Secretary of the Treasury Timothy F. Geithner

“The Path Ahead for the U.S.-China Economic Relationship”

Remarks As Prepared for Delivery

It’s a pleasure to be here at SAIS.

SAIS is a leader in one of the most important challenges in public policy and education – that of helping Americans understand the world and the role we play in it.  This is important because we cannot effectively pursue our national interests unless we understand the objectives, the intentions, and the capabilities of other nations.

Next week, President Obama will host President Hu Jintao at the White House.

This State Visit takes place at a time of important transition for the world economy, the Chinese economy, and the U.S. economy.

The global economy is emerging from the financial crisis, but that crisis has left lasting scars that will take years to repair.  And it has left a growing gap between the growth trajectories of the large developed economies and the rapidly growing emerging economies.

While many of the major economies are still confronted with the challenge of rebuilding after crisis, many of the emerging economies are at the early stage of what should be a long period of very rapid economic growth, with rising incomes creating growing demand for resources and for investment capital.

The growth of the United States stands between these two divergent paths.  We are likely to grow at about half the rate of the major emerging economies, but about twice the rate of Europe and Japan.

These dynamics will fundamentally change the balance in the world economy, forcing changes in the architecture of the trade and financial systems.

In this new global context, China’s principal economic challenge is how it will manage the next stage in its transition from a state-dominated developing economy, dependent on external demand and technology, to a more market-oriented economy, with growth powered by domestic demand and innovation.

Today, I want to talk about the implications of these changes for our economic relationship with China and for U.S. economic policy.

China presents enormous economic opportunities for the United States and for the world, but its size, the speed of its ascent, and its policies are a growing source of concern in the United States and in many other countries.

To put those concerns in context, I’d like to begin by stating a few fundamental propositions about our economic relationship.

First, the economic relationship between the United States and China provides tremendous benefits to both our nations.  Even though we compete in many areas, our economic strengths are largely complementary.

Second, China faces a very complicated set of challenges as it transitions toward a more open, market oriented economy.  It is very much in our interest that the Chinese manage these challenges successfully.

Third, our priorities in our economic relationship with China – from its exchange rate to its treatment of intellectual property – reflect changes that are fundamentally in China’s interest.  Ultimately, China will need to make these changes in order to promote its own long-term prosperity.
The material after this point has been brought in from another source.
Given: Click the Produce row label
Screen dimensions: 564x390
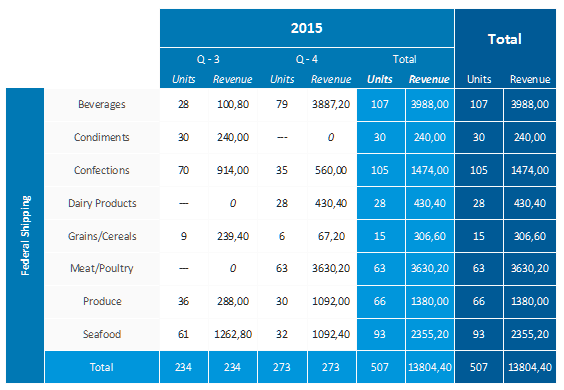Looking at the screenshot, I should coord(102,301).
Fourth, and finally, I want to emphasize that the prosperity of Americans depends overwhelmingly on the economic policies we pursue to strengthen American competitiveness. Even as we work to encourage further reforms in China, we need to understand that our strength as a nation will depend, not on choices made by China’s leaders, but on the choices we make here at home.

Now, over the last few decades, China has emerged as a major economic force.
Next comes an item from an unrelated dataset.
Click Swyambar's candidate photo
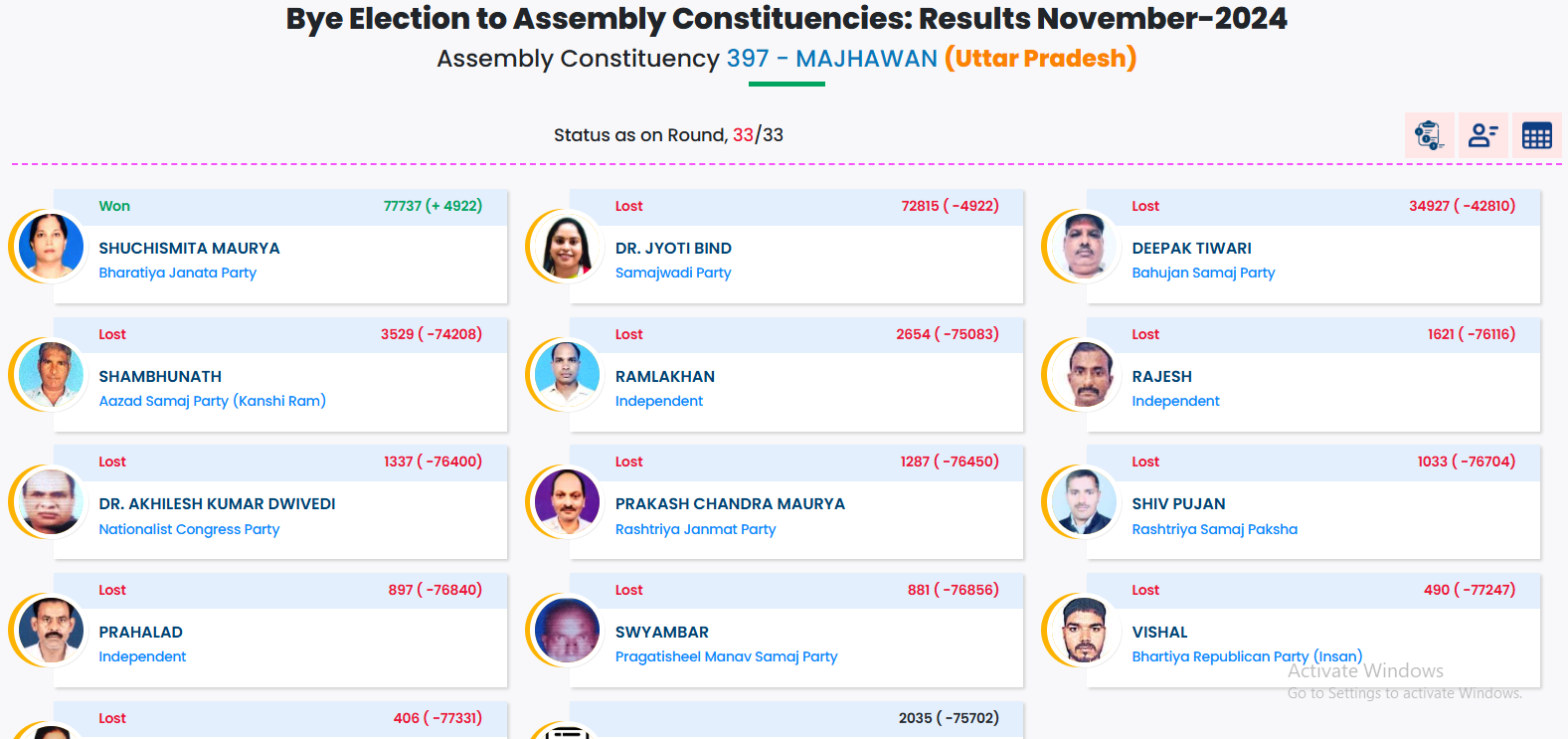Image resolution: width=1568 pixels, height=739 pixels. pos(567,630)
That growth was unleashed by China’s economic reforms, a growing labor force, and one of history’s greatest economic migrations from farms to factories.

But China’s growth was also made possible by the access China enjoyed to the markets, the investments, and the technology of the United States and the other major economies.
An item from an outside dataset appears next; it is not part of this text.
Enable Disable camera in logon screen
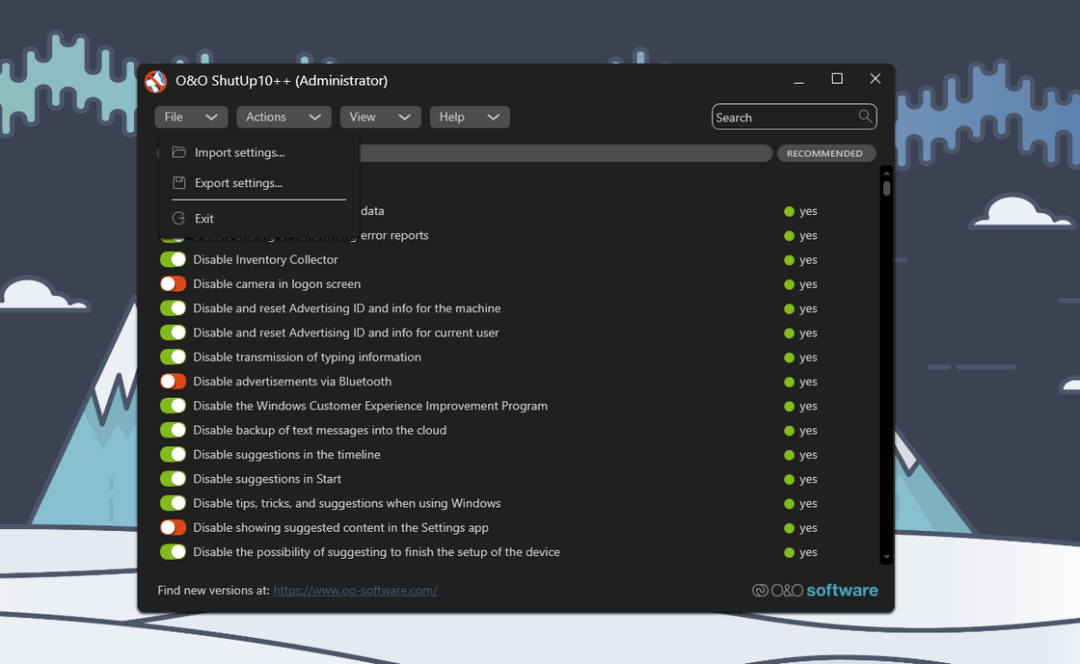 (x=173, y=284)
The open, multilateral system of trade and investment, with its balance of rules and responsibilities, was built with the leadership of the United States decades before China opened up to the world.

The opportunities created by the system were fundamental to China’s economic ascent, and they remain vital to China’s ability to continue to grow.

China needs the United States, but the United States also benefits very substantially from our rapidly expanding economic relationship with China.

The benefits of this relationship are hard to capture in any one statistic, but remember this.

The United States is on track to export more than $100 billion of goods and services to China this year.  Our exports to China are growing at twice the rate of our exports to the rest of the world.

These exports are supporting hundreds of thousands of jobs across the nation in all sectors – from high technology to soybeans, aircraft to autos, and forklifts to financial services.

We have a great deal invested in each other’s success.

In our economic relationship with China we have focused on two principal objectives.

The first is to expand opportunities for U.S. companies to export and sell to the Chinese market.  This requires a more level playing field for U.S. companies that compete with Chinese companies in China, in the United States, and around the world.

Our second objective is to promote reforms that will reduce China’s reliance on export led growth and encourages a shift to domestic consumption and investment.  As part of this, China’s exchange rate needs to strengthen in response to market forces.

I want to provide a quick review of some of our concerns and the extent of progress, as we see it, in each of these areas.

First, on the broader competitive landscape in China and the opportunities and challenges we face competing in China:

The commanding heights of China’s economy and its financial system are still dominated by the government.

Chinese companies and workers are able to take advantage of a range of preferences and subsidies and operate behind trade barriers that give them a competitive advantage relative to U.S. and other foreign firms and workers.

They get access to low-cost finance, land, and energy.  They enjoy preferences in terms of access to government contracts.

Next, theft of intellectual property remains widespread in China, across many industries.

And the Chinese government has introduced a range of new policies to encourage innovation in China that are designed to favor Chinese technology over foreign technology, including in the enormous Chinese government procurement market.

Where these practices violate China’s international commitments, we are actively using the remedies available under U.S. and international trade laws to protect our interests.

And China has been gradually moving to address some of our concerns.

The government recently launched a new enforcement effort to combat the theft of intellectual property and to force Chinese companies to pay for the intellectual property they use.

The Chinese leadership has committed to expand opportunities for U.S. firms in access to procurement by government entities.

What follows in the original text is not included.